Le attività ludiche ed i corrispondenti obiettivi devono essere via via formulati in relazione ai bisogni individuali dei bambini e devono essere sempre rapportate a criteri di unitarietà, gradualità e coerenza. Tali attività devono inoltre  essere flessibili, aperte ai cambiamenti, alle interruzioni ed alla ripresa.

Se per il bambino malato il gioco può assumere un ruolo prioritario e può divenire un elemento trainante, la stessa cosa non si verifica con gli studenti più grandi. La richiesta di questi ultimi, infatti, è sovente quella di utilizzare il tempo-scuola a disposizione con l’obiettivo di stare “al passo” con la propria classe. Questo non significa che la didattica ludica sia un approccio da sottovalutare nella scuola secondaria di primo e secondo grado: in quelle situazioni dove attenzione e concentrazione diventano più labili anche l'adolescente può trarre notevoli vantaggi da giochi educativi, giochi di simulazione o di ruolo per implementare/rafforzare competenze disciplinari e trasversali.

Attività individuale

Tra i percorsi di apprendimento di tipo individuale, si elencano i seguenti:

Il percorso logico è adatto per trasmettere definizioni e per lezioni di approfondimento con allievi che hanno già analizzato l’argomento.

Percorso logico:

  1. premessa iniziale con spiegazione degli scopi della lezione,
  2. esposizione dei principi generali legati alla teoria,
  3. sviluppo dei singoli punti partendo dai più semplici per arrivare a quelli più difficili,
  4. conclusioni.

Il percorso induttivo è particolarmente adatto per concetti astratti e per argomenti che l’allievo non conosce. Con questo tipo di percorso sono necessari però, tempi di docenza più lunghi a causa della presenza delle prime due fasi che rappresentano un vero e proprio momento di apprendimento/scoperta per gli allievi e banalizzazione del discorso se, per introdurre la teoria, si deve partire da situazioni molto semplici.

Percorso induttivo:

  1. esame di un caso,
  2. riflessioni sul caso,
  3. formalizzazione in uno o più concetti teorici,
  4. conseguenze applicative.

Il percorso per problemi è adatto ad una lezione con un piccolo gruppo perché permette il coinvolgimento di tutti nel discorso.

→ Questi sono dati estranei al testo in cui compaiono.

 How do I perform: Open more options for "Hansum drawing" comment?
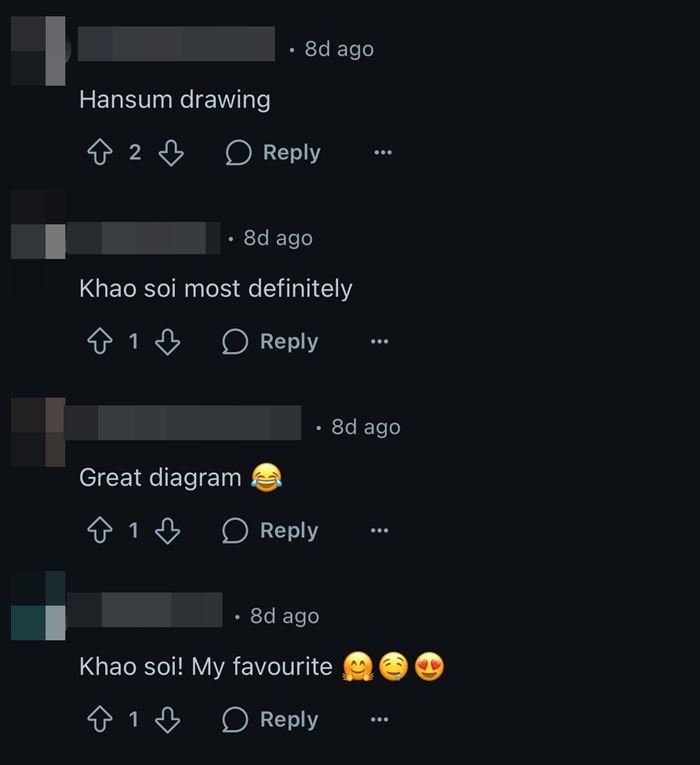[383, 153]
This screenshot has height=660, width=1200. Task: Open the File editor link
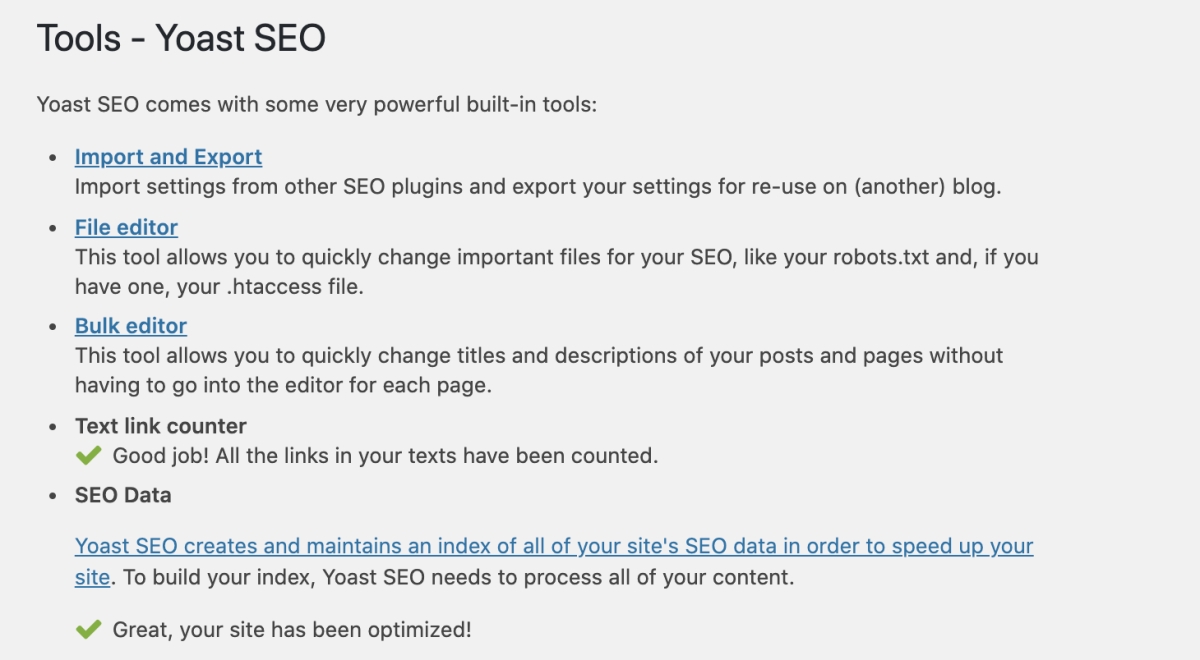[126, 227]
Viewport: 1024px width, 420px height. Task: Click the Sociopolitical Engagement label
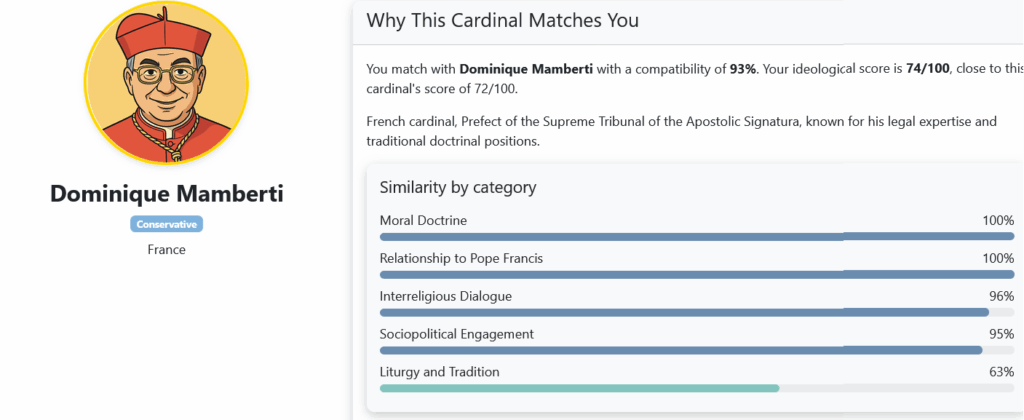coord(456,334)
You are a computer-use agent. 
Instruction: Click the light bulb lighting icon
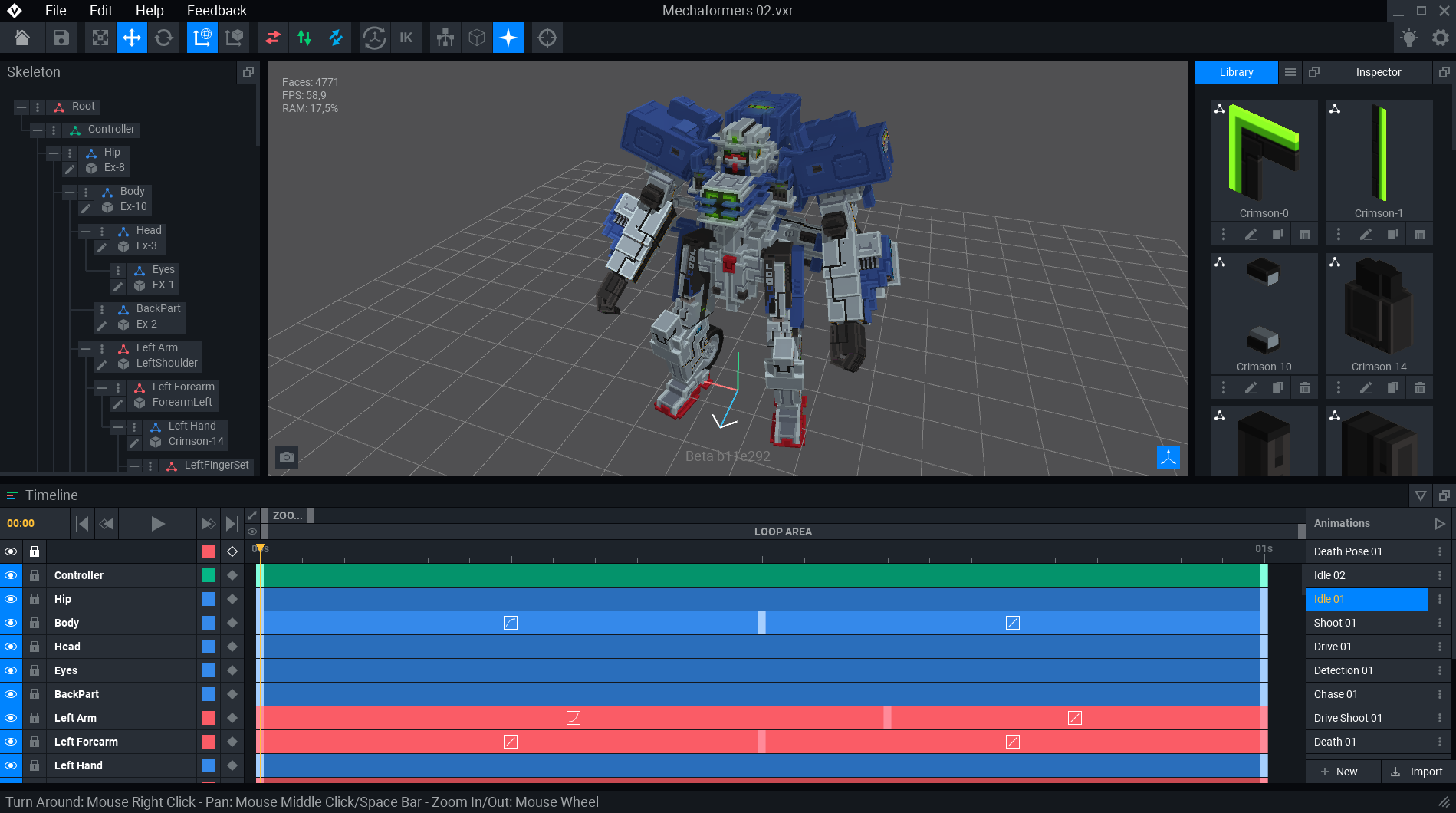(x=1408, y=38)
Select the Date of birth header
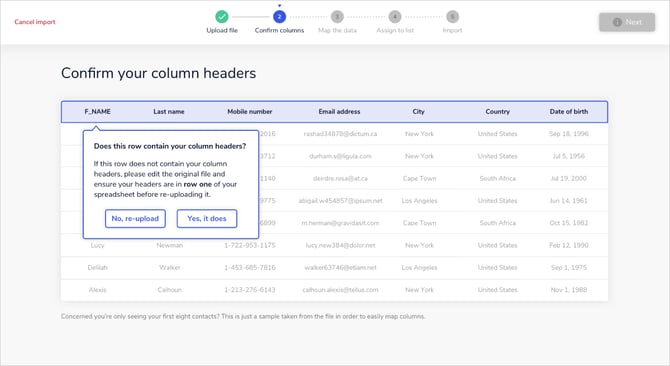Viewport: 670px width, 366px height. coord(569,111)
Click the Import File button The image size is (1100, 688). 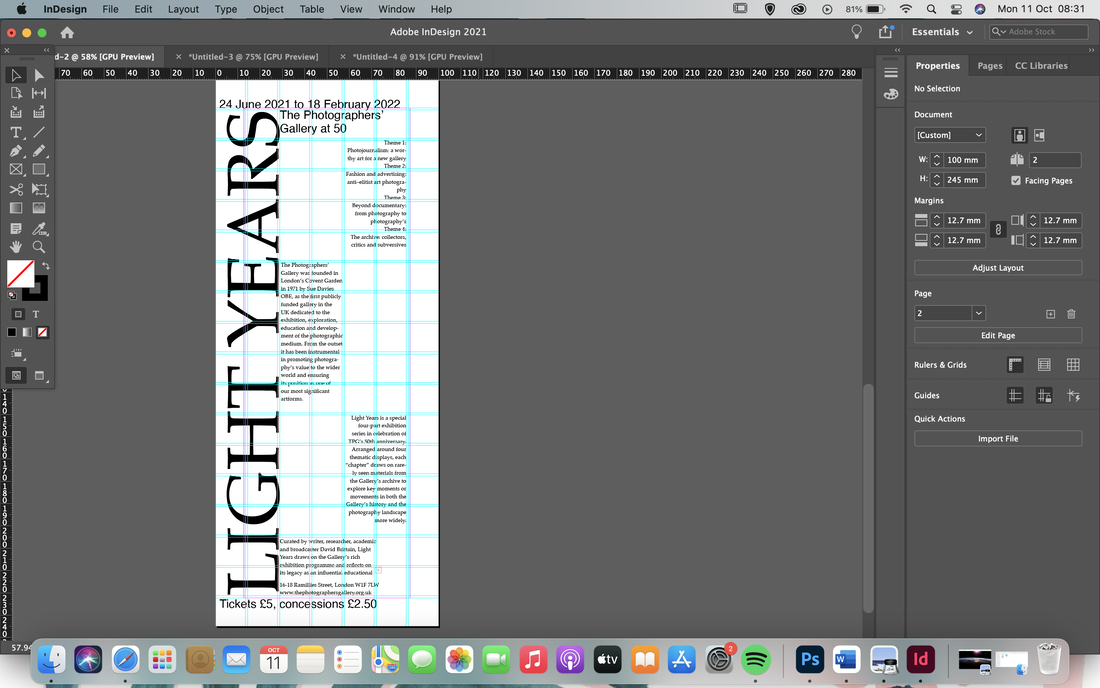[x=998, y=438]
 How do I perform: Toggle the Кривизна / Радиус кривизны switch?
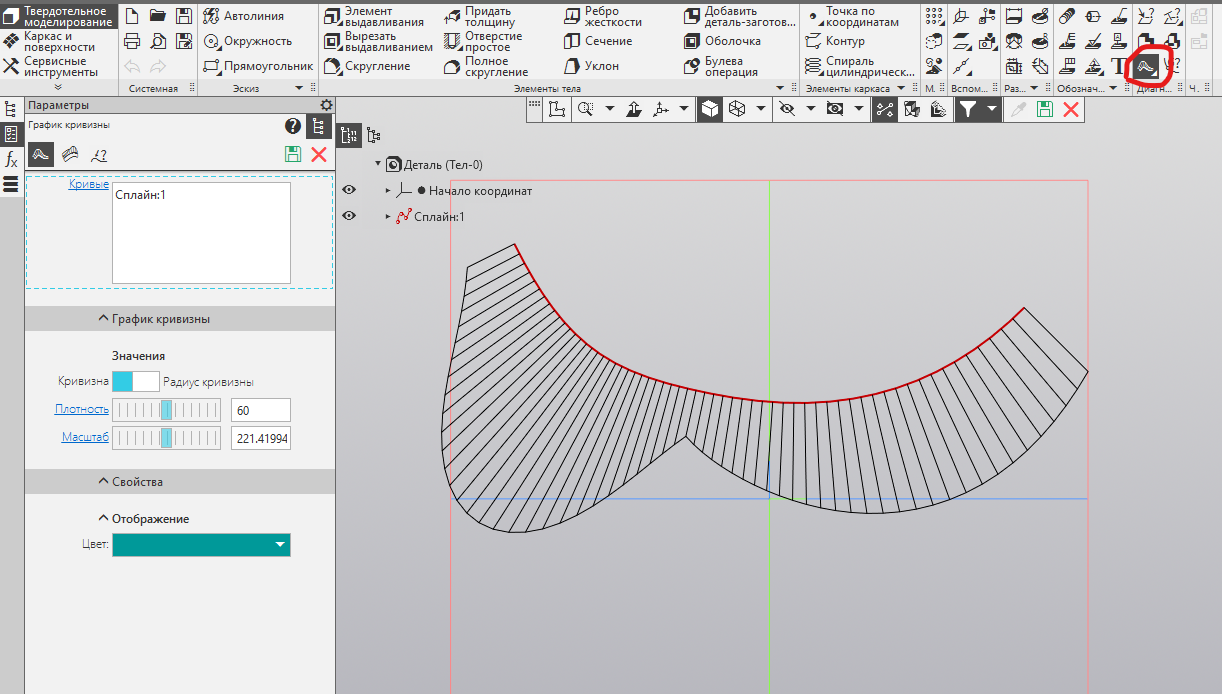pos(135,381)
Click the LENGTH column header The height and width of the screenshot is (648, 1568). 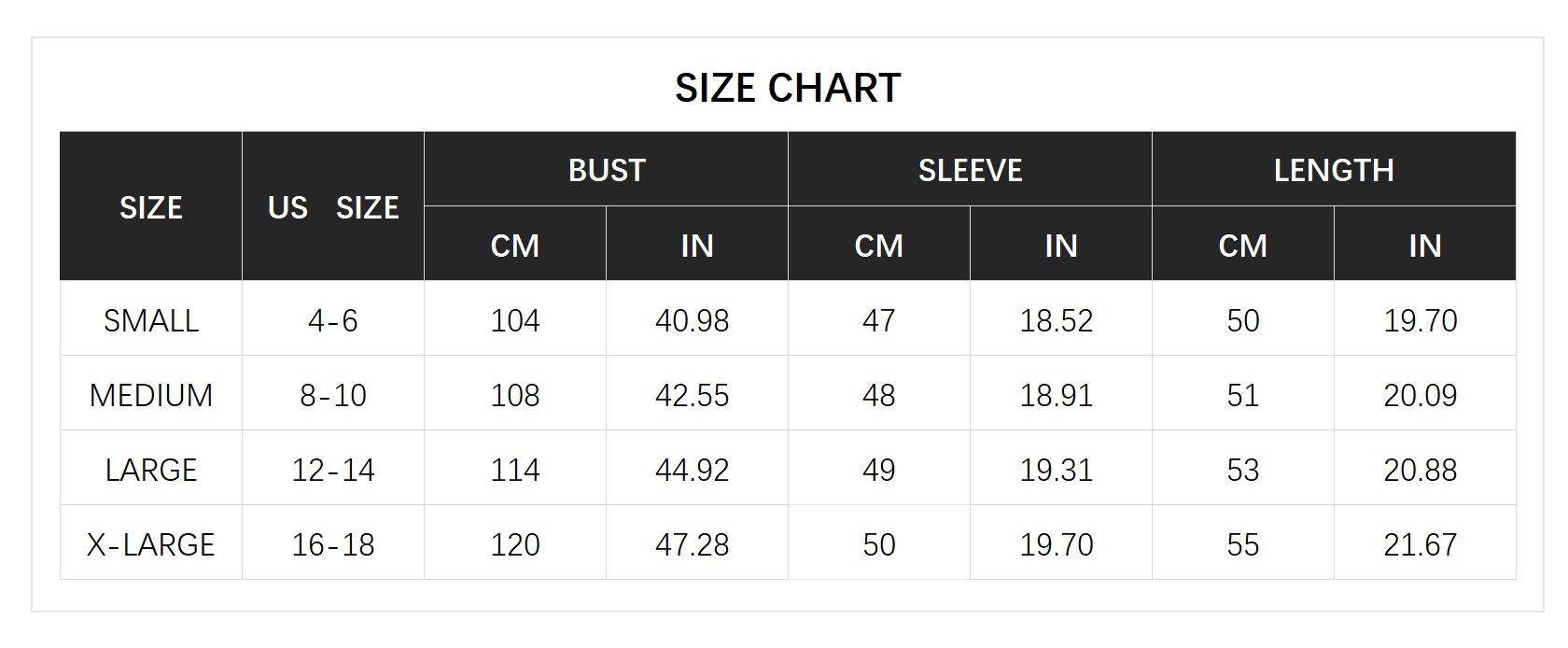point(1334,170)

Molto importanti sono le attività di interazione con la classe di appartenenza: disegni, lettere, schede di compito, ricerche, piccoli oggetti possono essere realizzati e scambiati con i propri compagni che lavorano a scuola. In tal modo l’operatività dell'allievo costretto in ospedale viene ad acquisire un risvolto sociale e diventa significativa non solo per lui, ma per tutta la sua classe.

Percorso per problemi:

  1. inizio con domande significative,
  2. illustrazione del compito evidenziando le teorie che si vogliono presentare,
  3. analisi delle domande fatte all'inizio attraverso lo sviluppo dei concetti,
  4. conclusione con sottolineatura dei punti chiave.